Figure 2 Role of Helicobacter pylori in the reprograming of cellular and molecular programs related to invasive behavior. Upon infection, H. pylori induces a number of intracellular processes in gastric epithelial cells, some of them can result in the reprogramming of cellular and molecular mechanisms underlying the invasive cell behavior. Several of these events take place after phosphorylation of CagA, others may be independent of the translocation and phosphorylation of CagA, and a portion are not connected to the Cag-PAI at all. Although not exclusively, CagA plays an important role in the activation of transcription factors, such as β-catenin, Snail, ZEB1/2, NF-κB, and AP-1. Some of these transcriptional regulators (e.g., β-catenin, Snail, ZEB1/2) modify the expression of genes encoding for key effectors of the EMT and stem cell programs, including up-regulation of TGFβ and CD44 and down-regulation of E-cadherin. Changing of the gastric epithelial cell polarity is another downstream intracellular event connected to H. pylori, which is primarily attributed to the physical interaction of components of the T4SS (especially CagL) and β1 integrins. In addition to this translocation-independent mechanism, alteration of the cell polarity can also result from CagA translocation and phosphorylation. Another consequence of the manipulation of the invasive properties by H. pylori is the induction of the expression of ECM remodeling effectors, namely uPAR, uPA, MMP7, MMP2, MMP3, and MMP9. This is presumably linked to the activation of the MAPK signaling pathway, which in turn leads to the activation of NF-κB and AP-1. It is not yet clear whether plasminogen and MMP activation (dashed arrows) takes place, or what are the functional implications of the enhanced expression of these ECM-related molecules in this particular context. Cag-PAI: Cag pathogenicity island; ECM: Extracellular matrix; EMT: Epithelial-to-mesenchymal transition; H. pylori: Helicobacter pylori; MMP: Matrix metalloproteinase; NF-κB: Nuclear factor-kappa B; T4SS: Type IV secretion system; uPA: Plasminogen activator; uPAR: Plasminogen activator receptor.
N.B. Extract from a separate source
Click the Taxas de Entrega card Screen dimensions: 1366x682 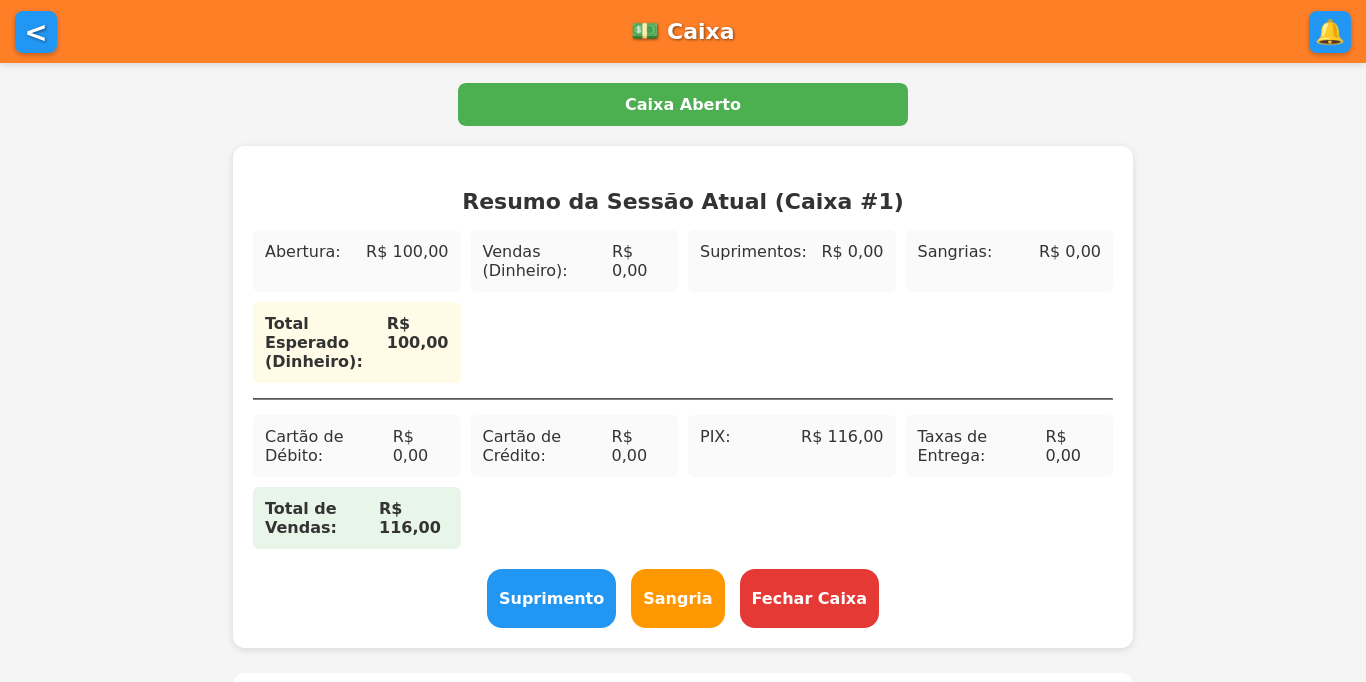pyautogui.click(x=1009, y=445)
Figure 3 Plasminogen activator receptor induction in gastric epithelial cells in response to Helicobacter pylori infection. Stomach tissue sections of a mouse infected with H. pylori and euthanized 14 wk after inoculation processed for immunohistochemistry against H. pylori (A) and uPAR (C), and with H&E staining (B). Clusters of H. pylori bacteria (arrows) are observed in the upper third of the gastric glands along the gastric epithelium of the mouse stomach (A). Histopathological alterations are seen, including inflammation and mucous metaplasia (B). uPAR expression becomes evident at the apical membrane of foveolar epithelial cells in the corpus epithelium of H. pylori-colonized mice, such as the representative immunohistochemistry staining shown here (C). uPAR-positive scattered neutrophils are seen in the microphotograph (C) since they constitutively express this molecule. Scale bars: A: 100 μm; B and C: 200 μm. H. pylori: Helicobacter pylori; H&E: Hematoxylin and eosin; uPAR: Plasminogen activator receptor.